Ya hay voces profetizando
que lo que está sucediendo supondrá un antes y un después en nuestras
sociedades, y que emergerá un nuevo orden mundial presidido por nuevos valores
y nuevas formas de relación. Hay quienes se inclinan hacia una deriva
totalitaria y autoritaria y quienes lo hacen hacia nuevas formas de cooperación
y solidaridad entre humanos.
Otras voces plantean que
esto no es más que un episodio más y que, tarde o temprano, volveremos a
nuestras certezas y nuestras miserias. Tal vez algún proceso que se venía
intuyendo se vea acelerado, pero poco más. Esta experiencia no hará que nuestro
nivel de aprendizaje se incremente lo suficiente como para cambiar permanentemente
las cosas.
Yo no sé que pensar.
Probablemente no sea ni una cosa ni otra, o tal vez, una combinación de ambas.
Es seguro que esta experiencia nos va a hacer valorar más algunas cosas: la
vida, las relaciones sociales, el valor de lo público, los cuidados… y también
que nuestra inercia hará que a pesar de ello no nos comportaremos de manera
diferente a como lo hacíamos antes. También es seguro que perderemos libertades
(aunque este es un proceso que ya había surgido antes del virus), aunque tal
vez se ponga sobre la mesa avances en algunos derechos sociales…
En cualquier caso, es pronto
para juzgar y valorar todo esto que nos está pasando. Por lo menos para mí.

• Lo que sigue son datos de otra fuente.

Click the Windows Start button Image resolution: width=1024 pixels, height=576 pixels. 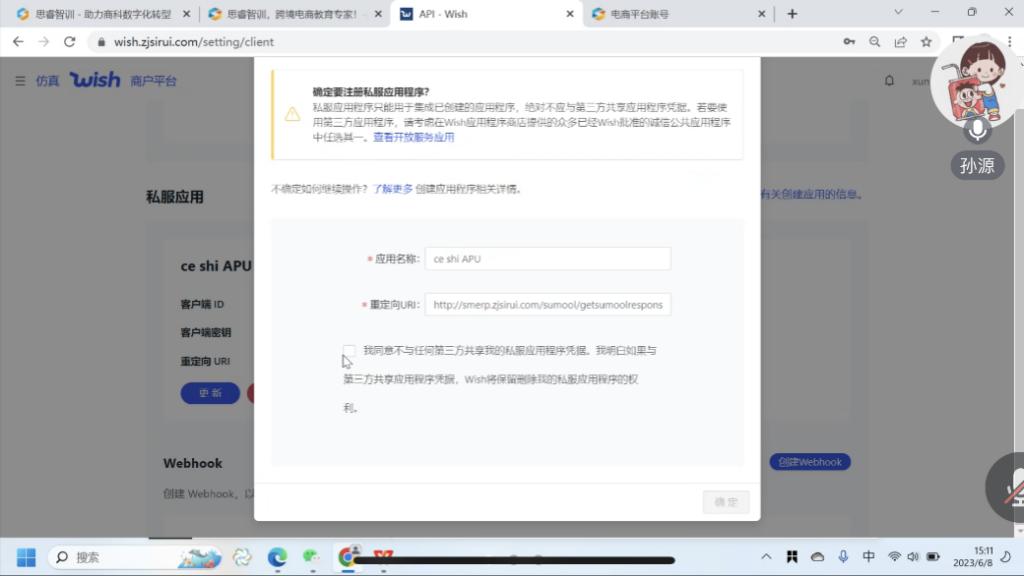(x=26, y=557)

Carezco de datos o instrumentos de análisis como para aventurar qué va a
suceder. Ni tan siquiera en el ámbito en que me muevo, los Servicios Sociales.
¿Qué está suponiendo?
¿Qué supondrá todo esto para nuestro Sistema?
Pues ni idea.
Mi experiencia en el Sistema
y los pocos datos a los que voy teniendo acceso me hacen pensar para los
Servicios Sociales lo mismo que para la sociedad en general. Ni supondrá una
revolución de sus cimientos (ojalá), ni sus efectos pasarán inadvertidos.
Probablemente suponga en el fondo acelerar el proceso hacia el lugar al que ya
caminábamos de modo imparable. Hacia la total asunción de funciones
asistenciales dentro de una posición residual respecto del resto de sistemas en
la política social.
Por otra parte, no creo
que lo que estamos haciendo ahora en Servicios Sociales pueda servirnos para
saber qué somos, qué debemos hacer o cómo lo tenemos que hacer. Ahora estamos
en tiempos de supervivencia, y las emergencias son tiempos de actuar con poco
tiempo para pensar.
El tiempo para la
reflexión vendrá después y más nos vale centrarnos entonces en qué queremos ser
y no en lo que hicimos durante la crisis. Porque creo que lo que estamos
haciendo no es cualitativamente diferente a lo que hacíamos antes. Naturalmente
hemos cambiado la forma, pero por lo demás hacemos lo que sabemos, podemos o a
lo que estamos acostumbrados.
Esa reflexión posterior requiere
de tener voluntad de hacerla. Voluntad de la sociedad en general (mirando de
verdad las grandes problemáticas sociales y renunciando al parche tranquilizador
e ineficaz que los Servicios Sociales suponemos para las mismas) y voluntad de
nuestro sistema (definiéndonos en otro lugar diferente al que ocupamos).
Esta crisis, como
sociedad, nos ha pillado con los deberes sin hacer. Está muy bien eso de “quédate
en casa”. Como si todo el mundo tuviera casa y no hubiera un insoportable número
de personas y familias que no la tienen o, al menos, no en las condiciones
necesarias. Como si todo el mundo pudiera quedarse en casa y no ver peligrar
sus necesidades básicas de higiene o alimentación.
El debate de la vivienda o
la supervivencia material para todos tendremos que hacerlo en algún momento.
Ojalá tras esta crisis sea el momento. Porque no podemos seguir dejando que
esos problemas caigan en la responsabilidad de la solidaridad espontánea social
o con los parches que Servicios Sociales podemos poner.
Se llama hacer trampas, y
tal vez sea hora de dejar de hacerlas.